WASHINGTON — The long-awaited hot-fire test of the core stage of Orbital Sciences Corp.’s Antares rocket will take place Feb. 12, a company executive said here at the Federal Aviation Administration’s annual Commercial Space Transportation Conference.
“We will do our first hot-fire test next Tuesday,” Frank Culbertson, executive vice president and general manager of Orbital’s Advanced Programs Group said Feb. 6 during a panel discussion. “Keep your fingers crossed.
“About a month later, maybe five weeks later, we will do our first test flight,” Culbertson said.

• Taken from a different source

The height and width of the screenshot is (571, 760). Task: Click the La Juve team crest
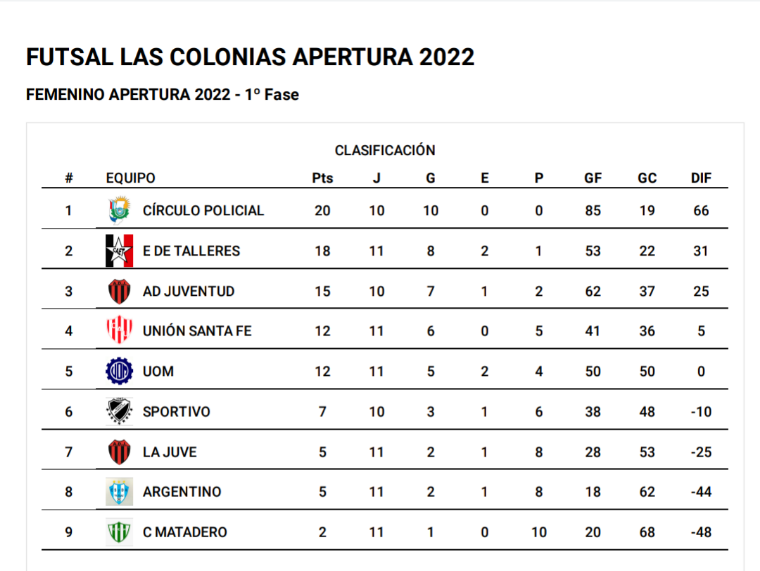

The test flight, the rocket’s first to orbit, will not carry the Cygnus cargo vehicle the company will use to resupply the international space station under the $1.9 million, eight-flight Commercial Resupply Services contract it signed with NASA in 2008. Instead, Antares will loft a Cygnus mass simulator equipped with sensors and video that will record the separation of the rocket’s payload fairing, Culbertson said.
The rocket will haul the mass simulator to the same orbital location from which Cygnus would begin its rendezvous with the space station during a routine cargo delivery mission.
If all goes well with Antares’ debut — something that cannot occur unless the Feb. 12 hot-fire is successful — Orbital will send Cygnus on a full-up demonstration cargo run to the space station three or four months later, Culbertson said. Hawthorne, Calif.-based Space Exploration Technologies Corp. (SpaceX), NASA’s other Commercial Resupply Services partner, completed a similar cargo demonstration in May followed by its first paid cargo run in October. Unlike SpaceX’s Dragon capsule, Orbital’s Cygnus tug is not designed to return cargo to Earth.
If Orbital’s demonstration mission goes according to plan, the company would fulfill the terms of its Commercial Orbital Transportation Services agreement with NASA, also signed in 2008, and be cleared to start contracted cargo runs under the more lucrative Commercial Resupply Services contract.
Orbital is, as SpaceX was, years late in conducting its first demonstration cargo run to the space station. Orbital has blamed a long string of delays on the Mid-Atlantic Regional Spaceport, from which the Dulles, Va., company will launch Antares.
Orbital originally expected to conduct its first and only Cygnus demonstration mission by the end of 2010.
The Mid-Atlantic Regional Spaceport is located in a corner of NASA’s Wallops Flight Facility at Wallops Island, Va. It hosts the range’s only liquid-fueled rocket pad, designated 0-A. The state of Virginia operates this pad and is charging Orbital $1.5 billion a launch for the 10 launches the company agreed last year to conduct from the spaceport.